_Records provided_:
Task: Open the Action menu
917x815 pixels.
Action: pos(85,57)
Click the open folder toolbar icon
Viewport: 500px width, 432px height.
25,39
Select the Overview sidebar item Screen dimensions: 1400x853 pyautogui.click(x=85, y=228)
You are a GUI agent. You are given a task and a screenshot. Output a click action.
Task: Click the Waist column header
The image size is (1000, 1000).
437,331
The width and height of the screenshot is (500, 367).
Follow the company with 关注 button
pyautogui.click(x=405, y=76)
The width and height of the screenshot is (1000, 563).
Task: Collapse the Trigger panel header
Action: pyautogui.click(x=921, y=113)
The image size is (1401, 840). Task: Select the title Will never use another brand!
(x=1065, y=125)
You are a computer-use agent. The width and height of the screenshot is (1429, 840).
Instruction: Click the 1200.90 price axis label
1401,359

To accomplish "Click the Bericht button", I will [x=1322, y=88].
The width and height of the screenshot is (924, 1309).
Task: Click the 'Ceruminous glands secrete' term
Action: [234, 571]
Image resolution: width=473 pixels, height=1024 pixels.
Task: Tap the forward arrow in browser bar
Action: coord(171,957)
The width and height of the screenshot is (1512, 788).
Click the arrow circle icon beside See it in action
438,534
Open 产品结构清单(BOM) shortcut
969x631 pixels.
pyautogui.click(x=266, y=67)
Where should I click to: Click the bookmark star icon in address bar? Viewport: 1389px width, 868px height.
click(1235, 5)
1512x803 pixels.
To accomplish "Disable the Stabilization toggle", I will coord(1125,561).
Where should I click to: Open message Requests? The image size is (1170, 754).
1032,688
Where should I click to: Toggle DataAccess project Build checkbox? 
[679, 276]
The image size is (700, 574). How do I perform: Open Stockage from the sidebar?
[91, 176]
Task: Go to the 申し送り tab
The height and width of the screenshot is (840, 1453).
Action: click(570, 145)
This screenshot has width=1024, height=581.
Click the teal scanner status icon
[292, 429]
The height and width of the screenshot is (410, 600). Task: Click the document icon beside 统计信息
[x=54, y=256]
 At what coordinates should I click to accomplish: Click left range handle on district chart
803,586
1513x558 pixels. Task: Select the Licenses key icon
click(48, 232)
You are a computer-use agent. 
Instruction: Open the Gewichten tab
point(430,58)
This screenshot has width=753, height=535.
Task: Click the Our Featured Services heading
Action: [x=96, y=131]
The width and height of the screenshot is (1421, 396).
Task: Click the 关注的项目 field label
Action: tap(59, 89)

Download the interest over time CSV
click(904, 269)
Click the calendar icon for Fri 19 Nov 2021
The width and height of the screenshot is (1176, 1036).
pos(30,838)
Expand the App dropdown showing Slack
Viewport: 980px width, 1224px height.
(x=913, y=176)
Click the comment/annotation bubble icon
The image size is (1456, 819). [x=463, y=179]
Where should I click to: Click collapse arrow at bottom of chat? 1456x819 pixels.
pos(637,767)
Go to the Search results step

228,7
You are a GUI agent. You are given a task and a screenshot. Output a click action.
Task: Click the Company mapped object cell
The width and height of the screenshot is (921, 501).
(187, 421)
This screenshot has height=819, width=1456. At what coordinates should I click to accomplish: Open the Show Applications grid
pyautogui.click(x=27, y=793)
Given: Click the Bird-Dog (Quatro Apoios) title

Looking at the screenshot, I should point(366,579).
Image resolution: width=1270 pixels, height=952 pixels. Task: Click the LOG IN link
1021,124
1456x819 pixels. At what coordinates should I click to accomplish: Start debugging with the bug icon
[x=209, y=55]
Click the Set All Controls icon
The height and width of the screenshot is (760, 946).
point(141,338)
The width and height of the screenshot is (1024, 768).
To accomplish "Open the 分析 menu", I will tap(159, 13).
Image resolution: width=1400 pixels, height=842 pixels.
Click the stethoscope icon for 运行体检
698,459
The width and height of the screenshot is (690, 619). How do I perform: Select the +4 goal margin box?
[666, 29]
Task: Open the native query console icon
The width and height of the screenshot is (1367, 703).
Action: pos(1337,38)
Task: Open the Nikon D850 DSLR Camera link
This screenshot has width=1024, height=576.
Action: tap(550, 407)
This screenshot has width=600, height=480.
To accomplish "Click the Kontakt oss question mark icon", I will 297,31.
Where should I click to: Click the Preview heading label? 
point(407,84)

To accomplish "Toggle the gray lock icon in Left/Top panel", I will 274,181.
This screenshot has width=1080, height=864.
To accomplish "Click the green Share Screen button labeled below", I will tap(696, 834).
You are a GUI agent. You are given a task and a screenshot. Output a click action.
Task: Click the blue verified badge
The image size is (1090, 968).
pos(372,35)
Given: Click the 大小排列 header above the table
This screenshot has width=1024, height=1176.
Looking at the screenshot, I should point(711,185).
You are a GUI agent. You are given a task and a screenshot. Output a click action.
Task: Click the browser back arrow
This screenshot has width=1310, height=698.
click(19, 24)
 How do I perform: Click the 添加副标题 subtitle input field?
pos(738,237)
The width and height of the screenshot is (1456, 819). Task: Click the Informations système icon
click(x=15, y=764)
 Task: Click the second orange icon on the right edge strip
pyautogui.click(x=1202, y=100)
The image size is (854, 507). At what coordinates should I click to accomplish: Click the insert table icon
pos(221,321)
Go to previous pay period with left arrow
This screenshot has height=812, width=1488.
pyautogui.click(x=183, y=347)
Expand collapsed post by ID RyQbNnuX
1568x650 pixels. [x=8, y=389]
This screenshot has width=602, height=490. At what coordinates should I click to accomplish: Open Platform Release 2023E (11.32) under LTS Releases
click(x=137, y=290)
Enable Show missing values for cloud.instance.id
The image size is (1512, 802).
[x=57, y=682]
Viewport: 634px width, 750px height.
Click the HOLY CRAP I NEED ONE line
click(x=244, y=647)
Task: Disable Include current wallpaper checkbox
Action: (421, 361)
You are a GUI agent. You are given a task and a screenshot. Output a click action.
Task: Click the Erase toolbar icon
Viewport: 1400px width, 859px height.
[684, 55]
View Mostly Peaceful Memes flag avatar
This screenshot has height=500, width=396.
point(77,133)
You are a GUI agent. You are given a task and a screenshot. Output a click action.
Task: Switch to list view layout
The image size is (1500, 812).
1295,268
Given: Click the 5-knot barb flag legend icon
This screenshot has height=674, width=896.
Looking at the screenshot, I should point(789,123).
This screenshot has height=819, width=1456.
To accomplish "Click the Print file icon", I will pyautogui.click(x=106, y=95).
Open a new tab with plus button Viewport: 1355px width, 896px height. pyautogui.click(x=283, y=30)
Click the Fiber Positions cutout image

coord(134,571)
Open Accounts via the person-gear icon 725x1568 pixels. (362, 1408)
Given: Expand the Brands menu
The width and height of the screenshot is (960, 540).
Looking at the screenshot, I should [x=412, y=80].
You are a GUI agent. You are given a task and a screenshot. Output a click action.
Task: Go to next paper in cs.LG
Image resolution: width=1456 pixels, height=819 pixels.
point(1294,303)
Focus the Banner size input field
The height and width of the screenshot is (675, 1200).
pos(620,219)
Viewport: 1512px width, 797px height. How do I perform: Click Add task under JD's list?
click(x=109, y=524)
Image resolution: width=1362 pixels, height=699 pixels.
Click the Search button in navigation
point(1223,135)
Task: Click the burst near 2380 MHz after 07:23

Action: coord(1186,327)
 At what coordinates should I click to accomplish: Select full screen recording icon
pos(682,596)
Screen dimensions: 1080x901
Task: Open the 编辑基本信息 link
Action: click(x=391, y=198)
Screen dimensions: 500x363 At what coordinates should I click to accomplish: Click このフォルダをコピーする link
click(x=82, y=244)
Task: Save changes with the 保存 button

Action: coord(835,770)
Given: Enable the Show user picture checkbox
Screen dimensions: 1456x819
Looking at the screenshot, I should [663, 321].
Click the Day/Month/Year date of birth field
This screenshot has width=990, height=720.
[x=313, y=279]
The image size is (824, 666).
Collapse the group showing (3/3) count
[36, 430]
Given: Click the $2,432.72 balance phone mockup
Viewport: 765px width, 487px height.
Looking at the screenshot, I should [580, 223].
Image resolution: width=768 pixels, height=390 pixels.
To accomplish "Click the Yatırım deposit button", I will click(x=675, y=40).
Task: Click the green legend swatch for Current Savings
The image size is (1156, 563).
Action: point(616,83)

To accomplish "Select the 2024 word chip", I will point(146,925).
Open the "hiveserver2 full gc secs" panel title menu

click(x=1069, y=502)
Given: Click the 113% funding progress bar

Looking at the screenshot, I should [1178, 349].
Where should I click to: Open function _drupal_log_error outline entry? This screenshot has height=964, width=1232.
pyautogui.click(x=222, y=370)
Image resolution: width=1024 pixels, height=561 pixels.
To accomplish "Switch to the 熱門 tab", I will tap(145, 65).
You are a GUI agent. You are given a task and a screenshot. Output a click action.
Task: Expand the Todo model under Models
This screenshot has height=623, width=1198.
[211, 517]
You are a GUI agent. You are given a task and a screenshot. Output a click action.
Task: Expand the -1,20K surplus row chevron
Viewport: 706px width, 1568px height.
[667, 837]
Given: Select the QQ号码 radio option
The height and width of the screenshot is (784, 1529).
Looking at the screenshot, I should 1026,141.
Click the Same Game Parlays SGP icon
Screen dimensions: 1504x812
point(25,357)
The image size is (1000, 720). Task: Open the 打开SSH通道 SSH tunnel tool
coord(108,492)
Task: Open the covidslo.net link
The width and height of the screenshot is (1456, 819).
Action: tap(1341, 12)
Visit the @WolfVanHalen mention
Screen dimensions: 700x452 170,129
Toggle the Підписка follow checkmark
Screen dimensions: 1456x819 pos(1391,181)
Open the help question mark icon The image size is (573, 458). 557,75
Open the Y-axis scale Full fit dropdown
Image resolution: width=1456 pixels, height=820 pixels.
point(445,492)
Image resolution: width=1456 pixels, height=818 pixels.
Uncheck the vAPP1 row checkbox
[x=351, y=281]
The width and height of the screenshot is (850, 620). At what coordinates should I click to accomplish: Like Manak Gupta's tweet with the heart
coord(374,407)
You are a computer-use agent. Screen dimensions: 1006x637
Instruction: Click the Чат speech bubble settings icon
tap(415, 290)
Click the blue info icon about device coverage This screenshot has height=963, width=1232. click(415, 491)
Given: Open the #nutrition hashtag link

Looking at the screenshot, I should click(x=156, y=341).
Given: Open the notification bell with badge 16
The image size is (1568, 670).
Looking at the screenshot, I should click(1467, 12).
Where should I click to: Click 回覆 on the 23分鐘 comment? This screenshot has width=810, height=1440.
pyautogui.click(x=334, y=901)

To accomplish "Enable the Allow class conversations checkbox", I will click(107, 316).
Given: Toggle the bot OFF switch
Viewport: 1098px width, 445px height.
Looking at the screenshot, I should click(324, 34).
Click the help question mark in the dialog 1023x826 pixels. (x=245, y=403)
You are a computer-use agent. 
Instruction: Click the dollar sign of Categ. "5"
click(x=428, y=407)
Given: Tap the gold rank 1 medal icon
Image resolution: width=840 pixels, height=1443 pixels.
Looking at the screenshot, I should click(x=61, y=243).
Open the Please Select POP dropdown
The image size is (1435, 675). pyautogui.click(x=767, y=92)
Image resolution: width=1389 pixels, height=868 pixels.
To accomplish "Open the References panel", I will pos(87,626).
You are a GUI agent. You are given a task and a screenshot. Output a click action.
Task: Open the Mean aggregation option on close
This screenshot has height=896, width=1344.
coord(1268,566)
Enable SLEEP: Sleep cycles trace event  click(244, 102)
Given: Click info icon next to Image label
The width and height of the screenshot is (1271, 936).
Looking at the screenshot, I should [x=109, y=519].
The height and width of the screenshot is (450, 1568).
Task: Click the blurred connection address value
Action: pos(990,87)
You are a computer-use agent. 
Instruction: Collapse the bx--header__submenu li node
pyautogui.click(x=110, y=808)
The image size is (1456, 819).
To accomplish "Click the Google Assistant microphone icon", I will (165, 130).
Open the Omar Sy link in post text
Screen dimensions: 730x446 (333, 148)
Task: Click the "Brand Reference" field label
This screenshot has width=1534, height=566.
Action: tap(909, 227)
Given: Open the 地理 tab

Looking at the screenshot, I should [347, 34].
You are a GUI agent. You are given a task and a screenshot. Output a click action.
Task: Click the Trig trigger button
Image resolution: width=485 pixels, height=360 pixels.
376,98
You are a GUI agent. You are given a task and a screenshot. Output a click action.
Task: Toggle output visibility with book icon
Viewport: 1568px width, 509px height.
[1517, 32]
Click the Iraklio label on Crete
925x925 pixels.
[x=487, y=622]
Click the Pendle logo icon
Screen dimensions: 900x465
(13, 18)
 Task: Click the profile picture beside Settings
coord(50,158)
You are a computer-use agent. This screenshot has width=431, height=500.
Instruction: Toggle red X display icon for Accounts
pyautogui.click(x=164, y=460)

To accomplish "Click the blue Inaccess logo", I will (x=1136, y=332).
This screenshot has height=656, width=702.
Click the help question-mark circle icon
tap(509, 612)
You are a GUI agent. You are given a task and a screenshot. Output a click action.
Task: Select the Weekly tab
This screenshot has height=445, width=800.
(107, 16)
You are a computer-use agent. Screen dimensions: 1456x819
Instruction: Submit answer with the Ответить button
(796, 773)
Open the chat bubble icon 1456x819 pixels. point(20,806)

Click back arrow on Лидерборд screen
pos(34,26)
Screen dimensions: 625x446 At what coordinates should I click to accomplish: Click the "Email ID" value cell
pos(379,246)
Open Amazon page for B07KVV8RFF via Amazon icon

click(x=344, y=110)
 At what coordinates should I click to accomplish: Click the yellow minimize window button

_Short task_:
Starting at the first line of the items and ending at the line that contains "Select the Overview", convert those lines into a Markdown table with the columns Row and Line. Give each line its row number and leave out any blank lines.

_Result of this exercise_:
| Row | Line |
|---|---|
| 1 | Task: Open the Action menu |
| 2 | 917x815 pixels. |
| 3 | Action: pos(85,57) |
| 4 | Click the open folder toolbar icon |
| 5 | Viewport: 500px width, 432px height. |
| 6 | 25,39 |
| 7 | Select the Overview sidebar item Screen dimensions: 1400x853 pyautogui.click(x=85, y=228) |